IRS Mileage Deduction Amount to Increase July 1

The IRS has responded to the high price of gas by raising the allowable per-mile deduction amount. Starting July 1st, the per-mile rate is increasing from 50.5 cents per mile to 55.5 cents per mile.

If you’re like me, you track your business mileage versus personal mileage, and take a deduction. This is one of my favorite deductions as a business owner. It’s a deduction for my business, but it’s not considered taxable income to me personally.

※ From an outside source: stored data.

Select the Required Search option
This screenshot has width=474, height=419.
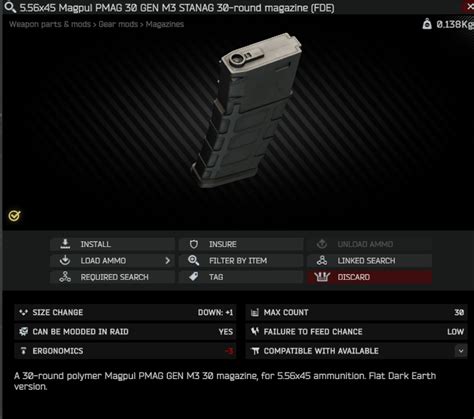(x=112, y=277)
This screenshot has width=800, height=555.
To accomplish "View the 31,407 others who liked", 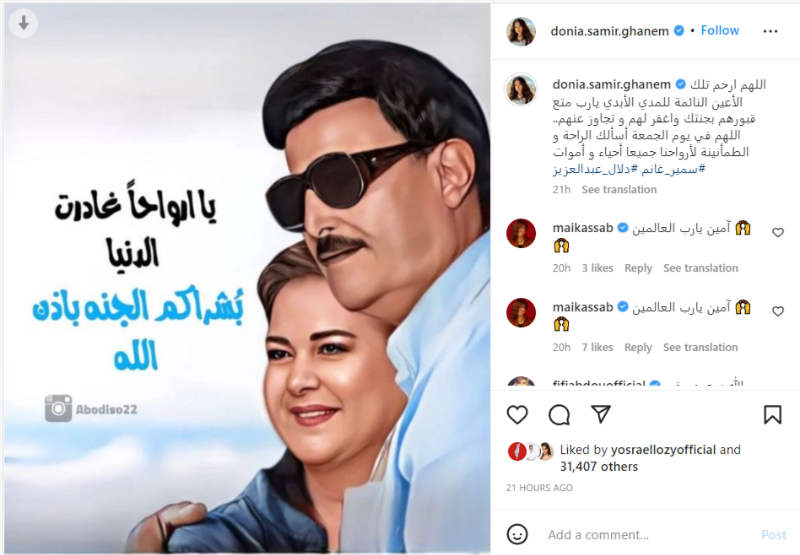I will 598,467.
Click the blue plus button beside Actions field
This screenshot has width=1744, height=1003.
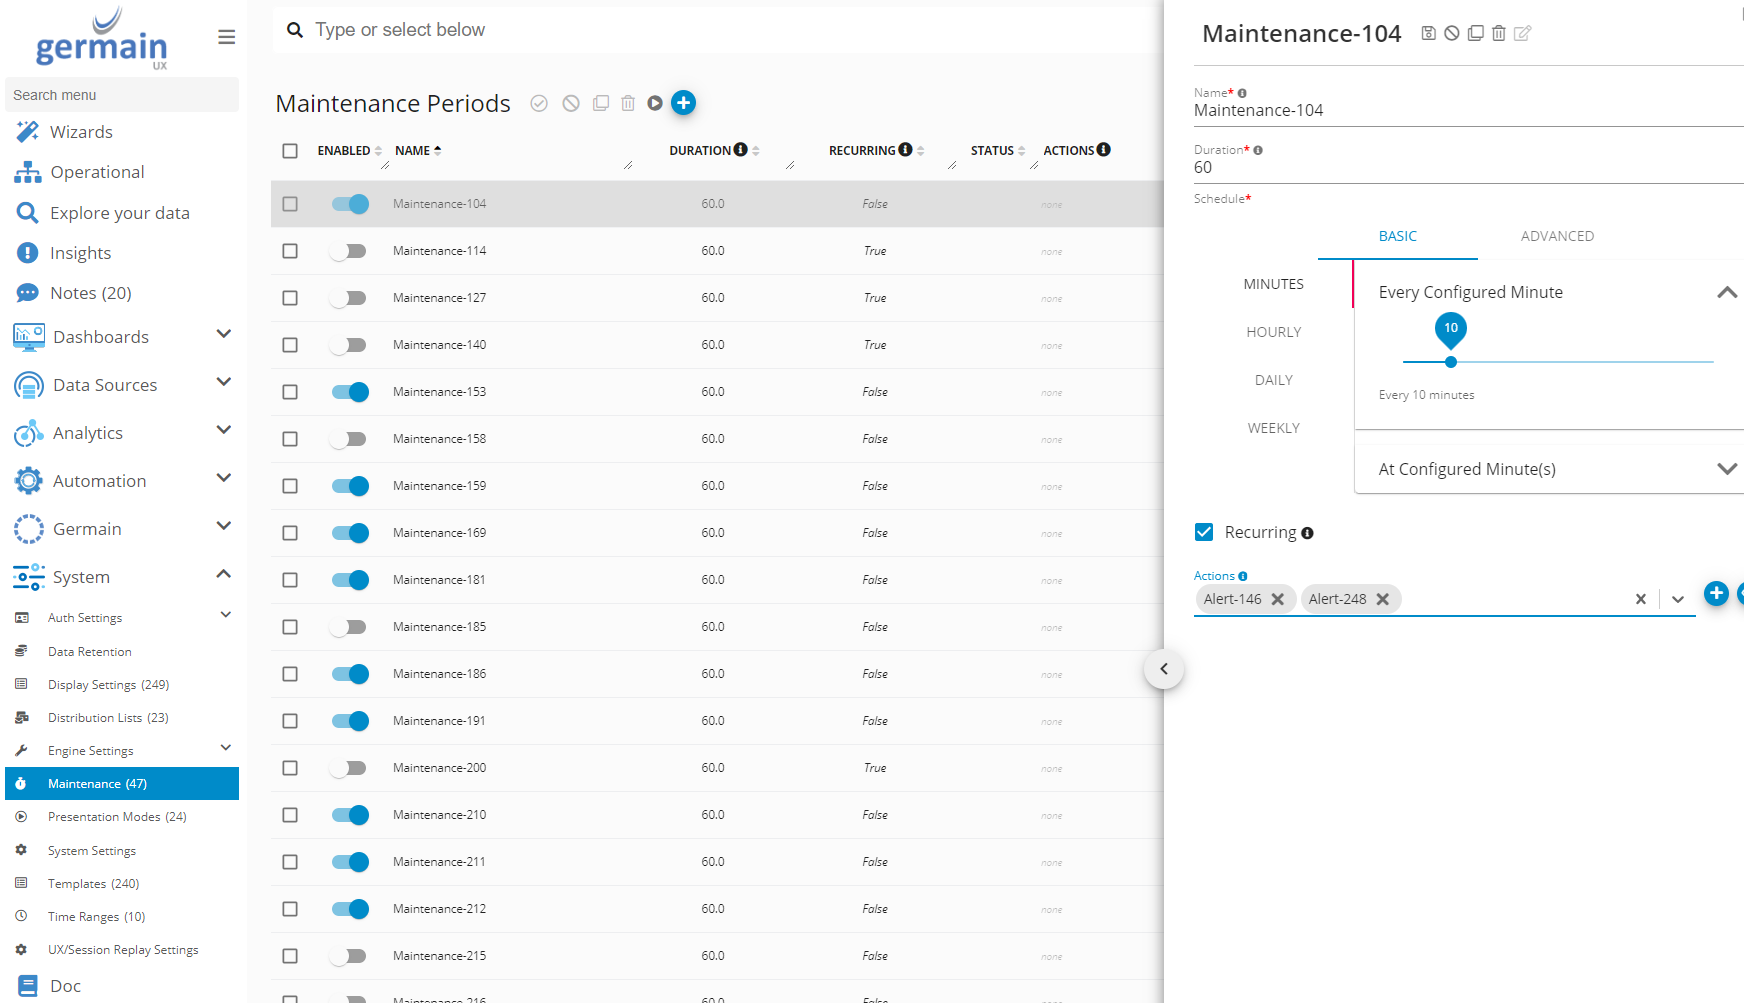coord(1715,594)
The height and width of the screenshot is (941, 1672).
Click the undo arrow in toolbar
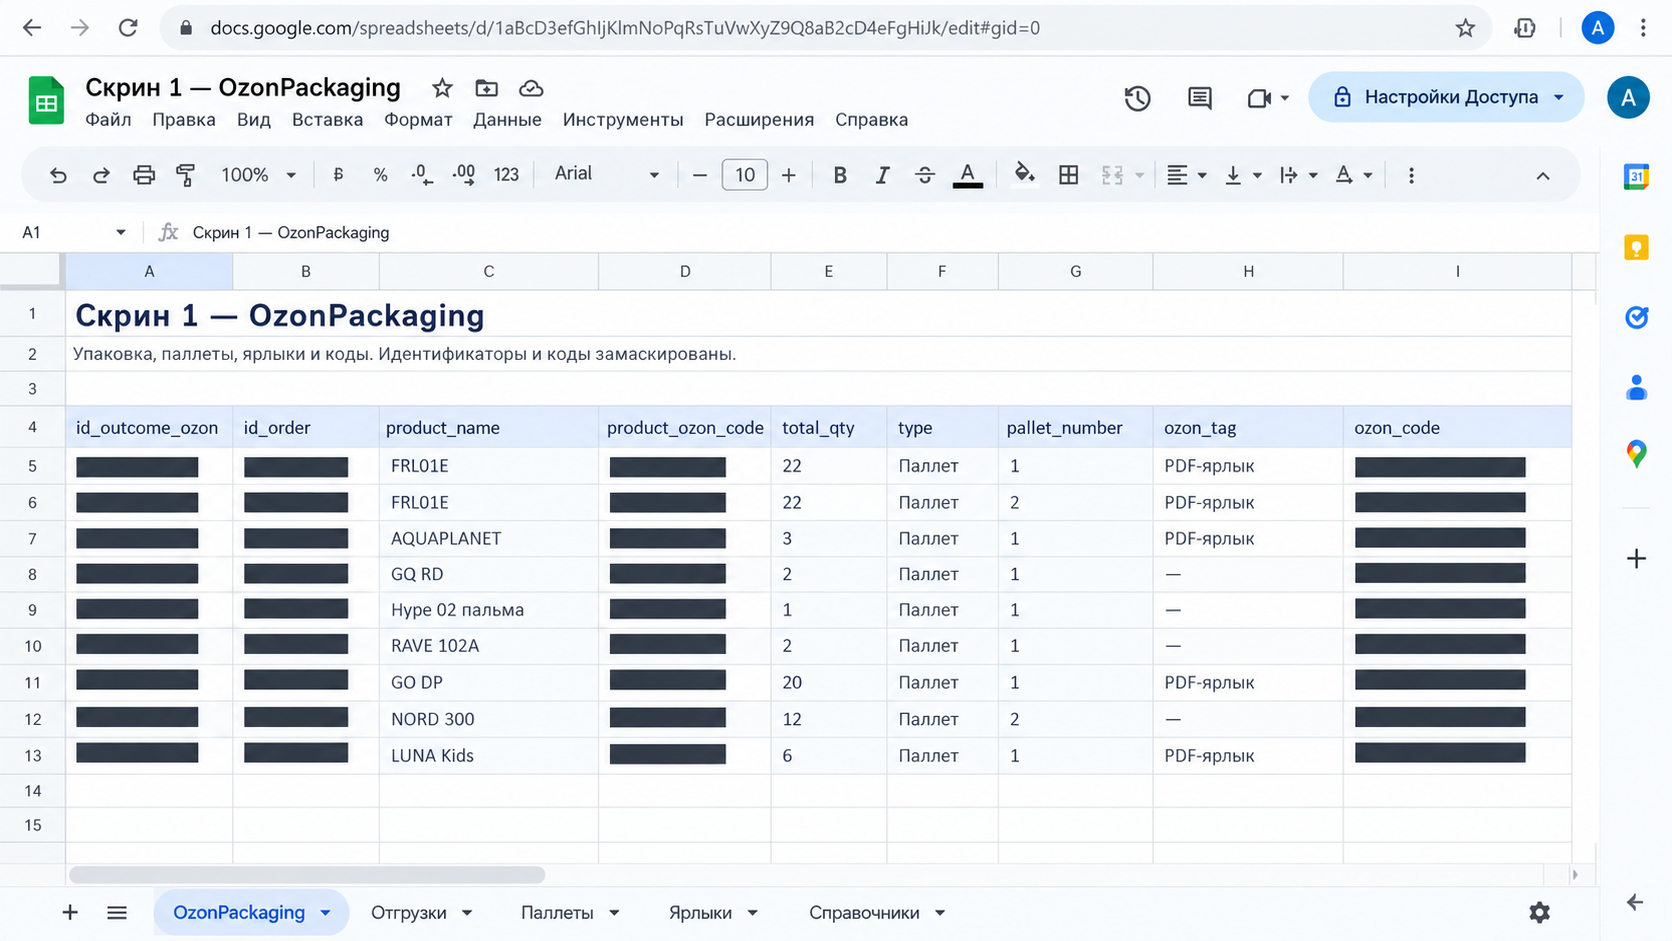click(58, 175)
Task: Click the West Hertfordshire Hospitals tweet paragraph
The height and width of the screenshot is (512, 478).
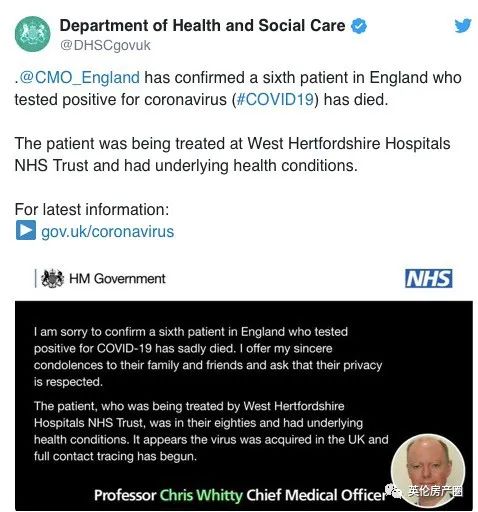Action: tap(232, 154)
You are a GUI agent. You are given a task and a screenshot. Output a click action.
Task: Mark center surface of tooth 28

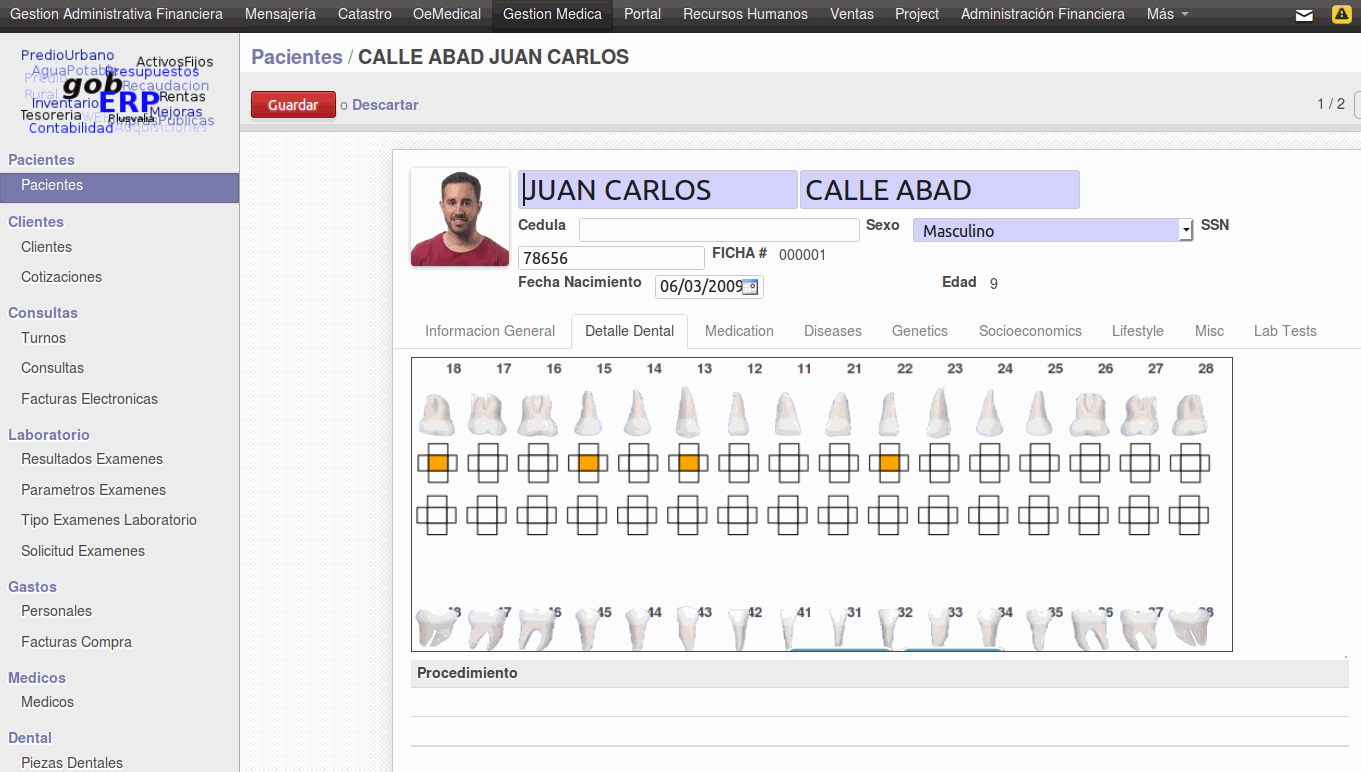(1189, 463)
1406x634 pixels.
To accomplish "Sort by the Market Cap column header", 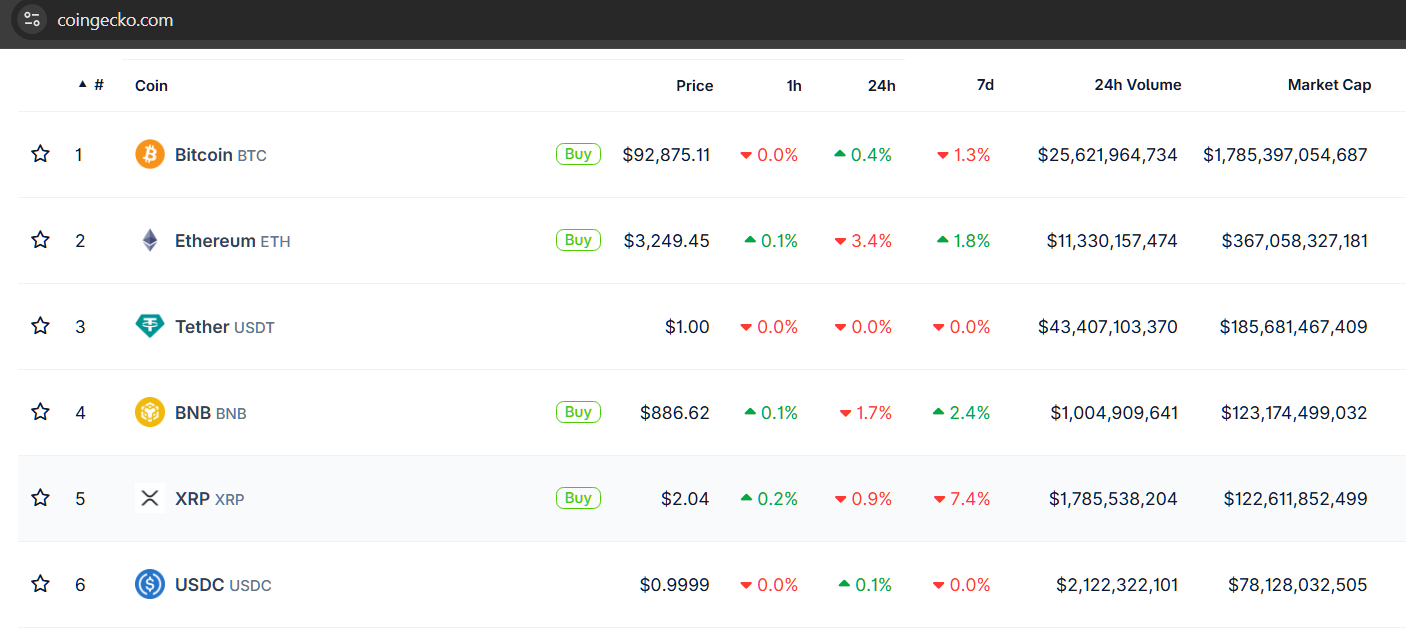I will [x=1329, y=85].
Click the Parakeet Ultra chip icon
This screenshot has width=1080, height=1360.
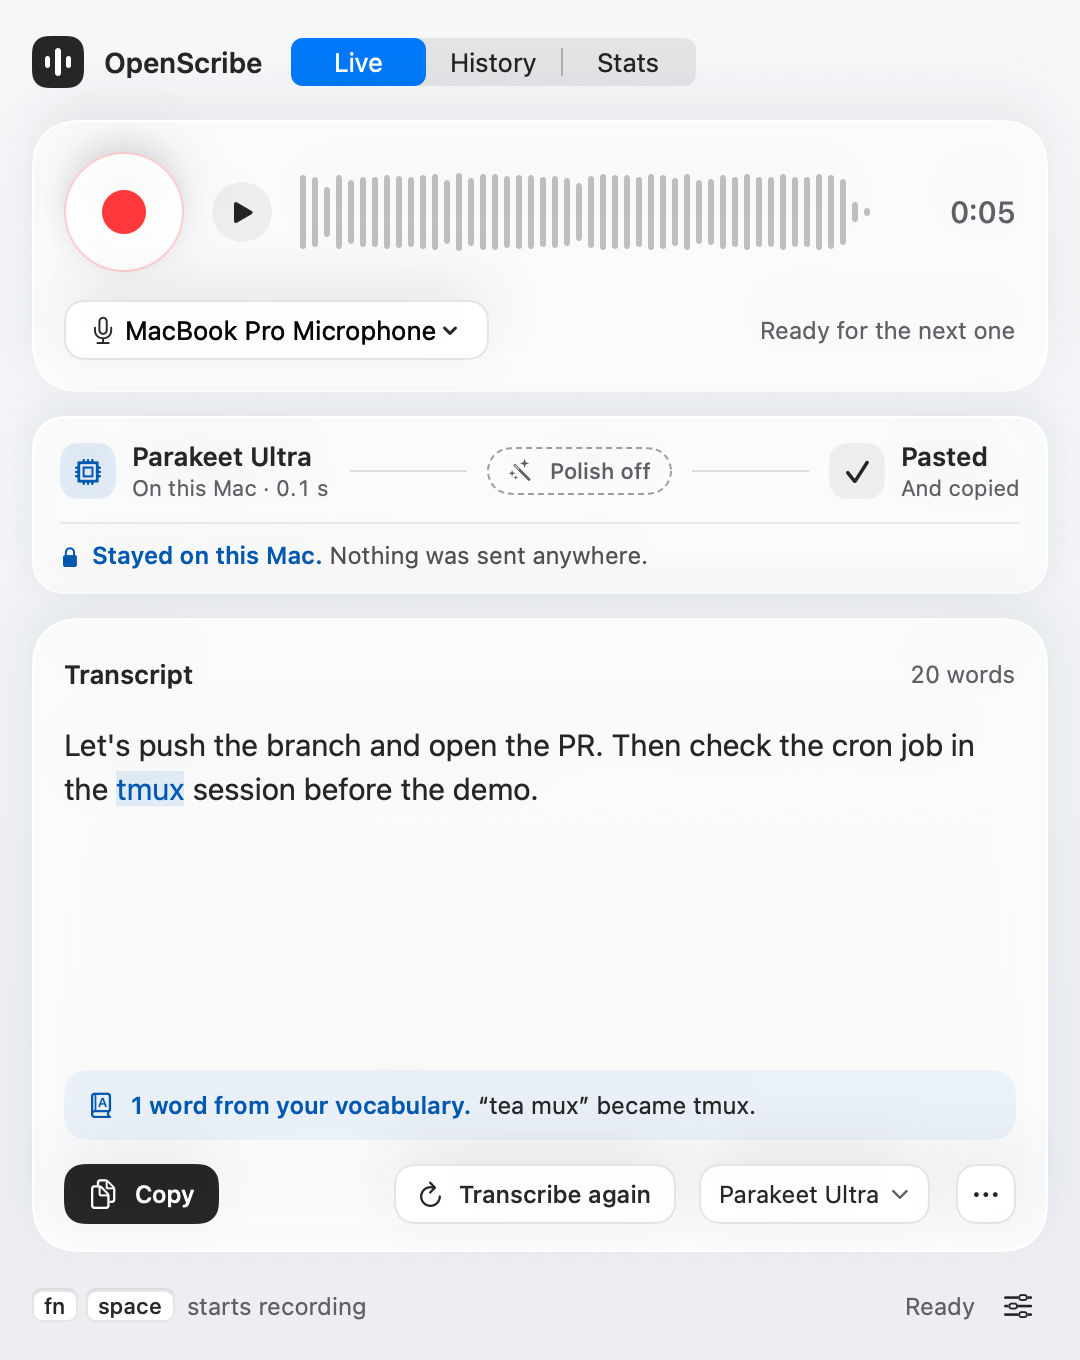(x=88, y=471)
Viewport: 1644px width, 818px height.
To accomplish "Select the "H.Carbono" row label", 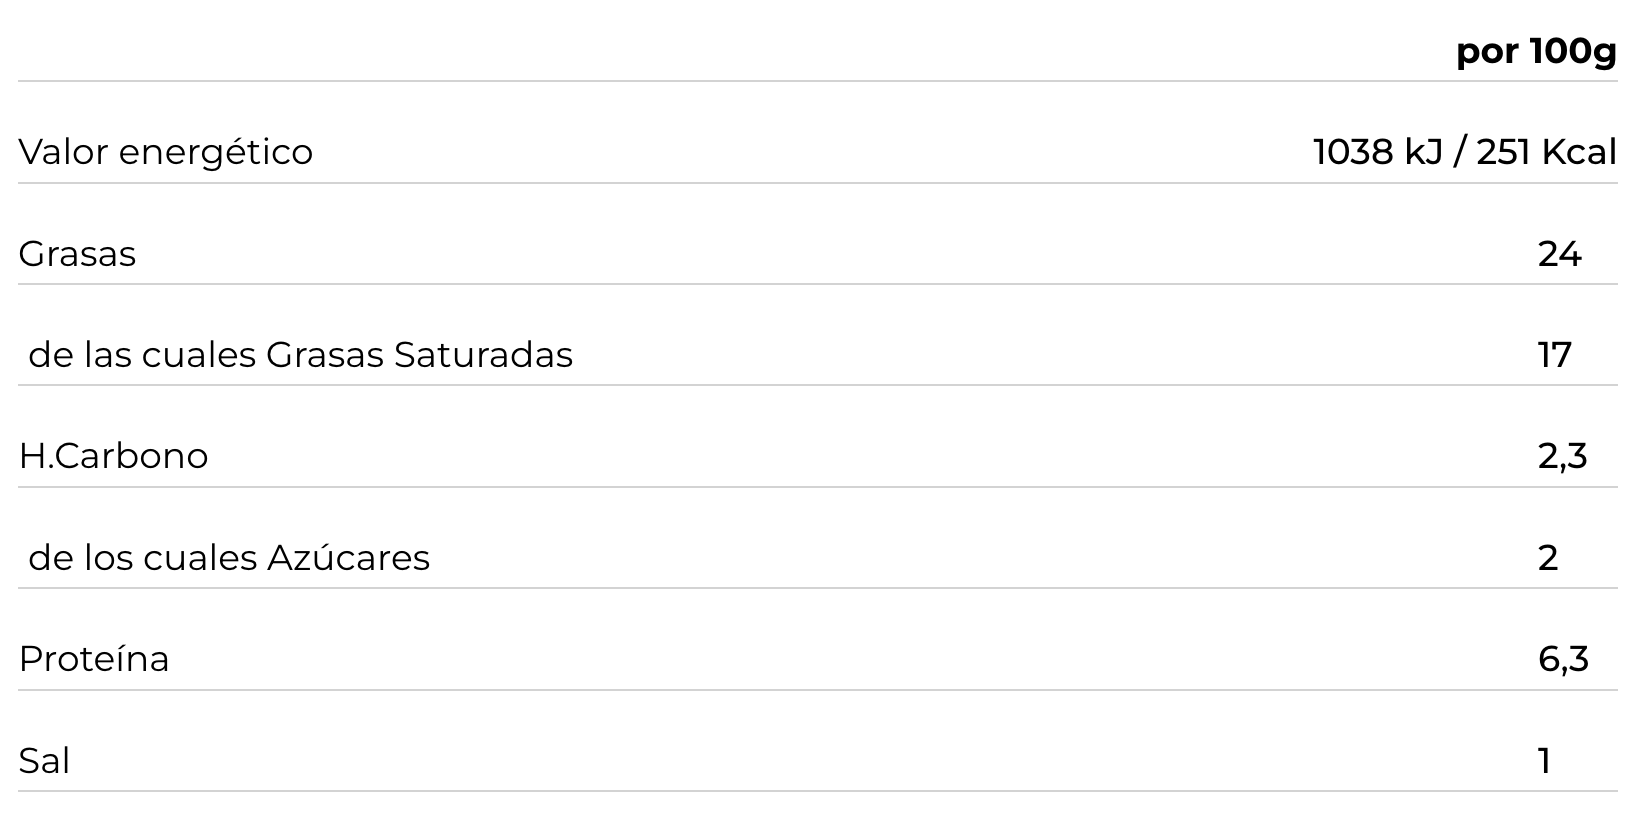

I’ve got an older vehicle that gets pretty good gas mileage, so it works out okay.

To make sure you get this deduction, though, you need to:

  • keep a notebook or smartphone app handy to record mileage
  • make a note of mileage when you get in your car, and again when you’re done
  • keep some kind of paper log with dates, distances and purposes of travel, that you can produce if you’re ever asked

This is one of those things that the IRS will always ask for any time they are questioning your deductions or return. If it’s incomplete or incorrect, you risk losing the write-off completely.

There are many variables when you’re structuring a business. That’s why it’s hard to go through a quick-service website. Unless you talk to someone who’s got some knowledge and experience on both the tax and the legal side, it’s hard to know what you don’t know. And that can leave you vulnerable.